* [WORK TO BE COMPLETED]: From the piece below on inaccurate Wikipedia health entries, reproduce word for word the stretch from "The open-access nature" through "support and education.".

* [EXCERPTED PASSAGE]:
*-*-*

One of the driving factors pushing doctors and clinicians into social media is frustration with inaccurate online health information.
A recent scientific study reported in The Journal of the American Osteopathic Association adds to that frustration. Researchers compared Wikipedia articles with the latest medical research in ten of the most costly conditions found in the US – osteoarthritis, back problems, asthma, and seven others.
The result? Ninety percent of the Wikipedia health entries made statements that contradicted latest medical research.
The open-access nature of Wikipedia has “raised concern” among doctors about its reliability, since it’s the sixth most popular site on the internet, the authors of the research said.
So what does this study have to do with online patient communities?
There is no better way to ensure that your patients receive accurate, reliable, and up-to-date medical information than developing an active online patient community with research-based information.
Whether you’re helping patients manage their diabetes, support one another through a cancer diagnosis, cope with a rare disease, or provide care for an ill family member, an online community can bring those patients together for support and education.

*-*-*

* [LISTED ENTRIES]:
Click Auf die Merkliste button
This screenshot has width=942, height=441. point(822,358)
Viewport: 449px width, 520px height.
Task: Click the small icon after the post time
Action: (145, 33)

*-*-*

* [SOLUTION TO THIS TASK]:
The open-access nature of Wikipedia has “raised concern” among doctors about its reliability, since it’s the sixth most popular site on the internet, the authors of the research said.
So what does this study have to do with online patient communities?
There is no better way to ensure that your patients receive accurate, reliable, and up-to-date medical information than developing an active online patient community with research-based information.
Whether you’re helping patients manage their diabetes, support one another through a cancer diagnosis, cope with a rare disease, or provide care for an ill family member, an online community can bring those patients together for support and education.